Mr Bello Hassan, Managing Director of NDIC said this at a retreat for members of the Senate Committee on Banking, Insurance and other Financial Institutions with the NDIC, in Lagos.

Any change in fundamental macroeconomic variables or relationships that has a significant impact on macroeconomic outcomes and measures of economic performance, such as unemployment, consumption, and inflation, is referred to as an economic shock.

Mustapha Ibrahim, Executive Director (Operations), who represented the NDIC boss, said Nigerian banking industry was currently resilient to most of these difficulties, particularly external shocks over which the Corporation had no control.

He said: “We have tried to immunise the system to withstand shocks that may be impacting on the economy and the financial system”.

Hassan, further said that effective risk-based management remained critical to a safe and sound financial system.

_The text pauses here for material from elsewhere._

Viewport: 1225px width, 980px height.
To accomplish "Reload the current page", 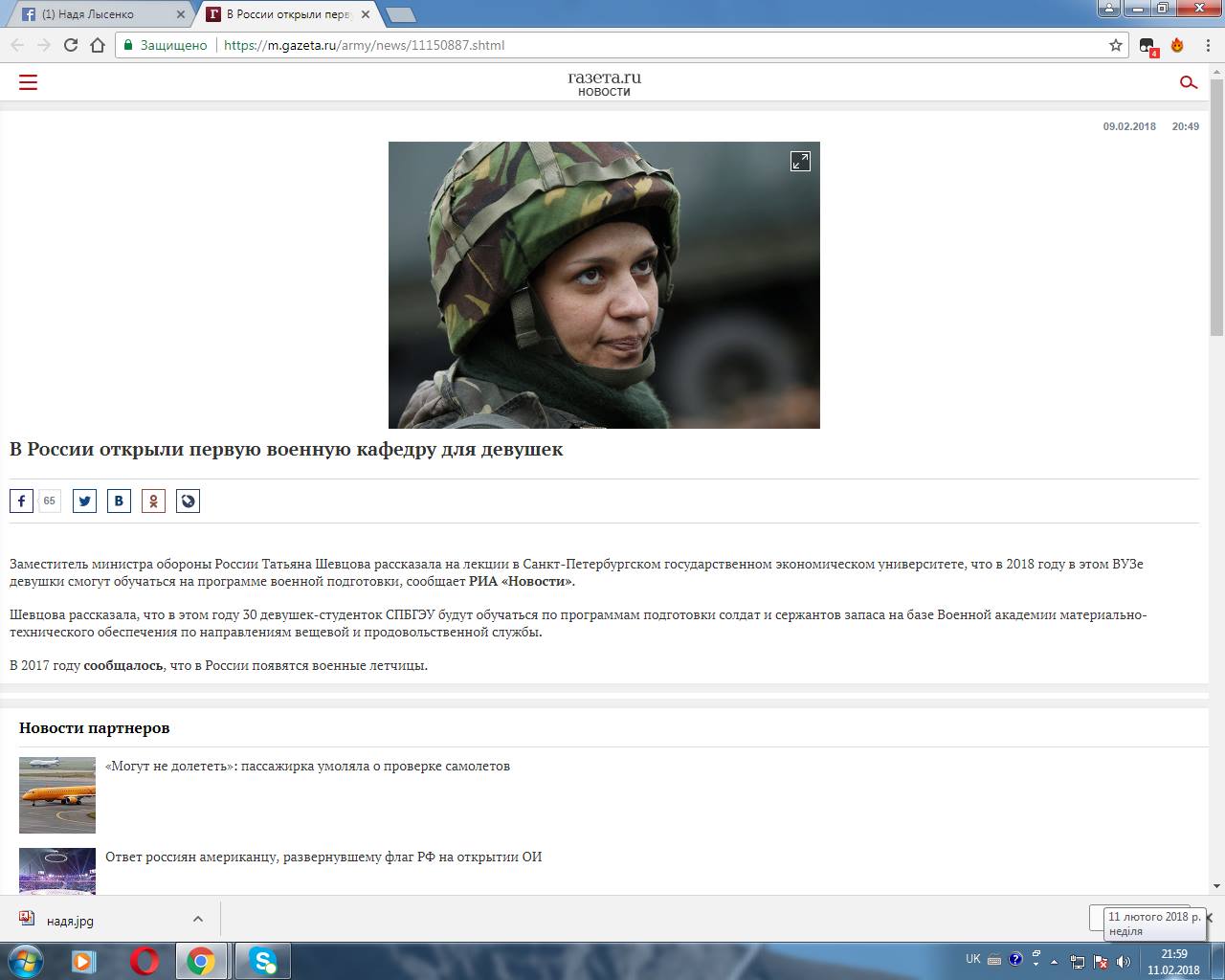I will [70, 45].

“The NDIC and the Central Bank of Nigeria have a very robust supervisory framework under the risk-based supervisory format the risk-based approach is actually proactive. For the most part, we try to anticipate all these risks – Macro, micro, domestically and globally – to address them continuously.

“So, it is so dynamic that we also are constantly on a real-time basis, monitoring the industry continuously and fine-tuning our supervisory tools, both onsite and offsite, to mitigate some of the challenges the banks may be facing,” he said.

On his part, Chairman, Senate Committee on Banking, Insurance and Other Financial Institutions, said the retreat demonstrated progress in creating lasting and workable relationships in the national interest.

Sani, who was represented by Senator Olubunmi Adetunbi, was optimistic that the outcome will aid in the strengthening of the financial and banking sectors, particularly the corporation’s supervisory and regulatory role.

“The National Assembly and NDIC are key institutions critical to the growth and development of the Nigerian economy. While we provide the legal and institutional frameworks, NDIC carries out its regulatory or supervisory responsibilities in order to safeguard the banking sector.

“Engagement of this nature gives us the platform to deeply look into our activities and responsibilities and also examine how far we have gone in carrying out our mandate as required. It helps in injecting fresh ideas into our operations which will materialise into an improved, effective and efficient service delivery to Nigerians,” he said.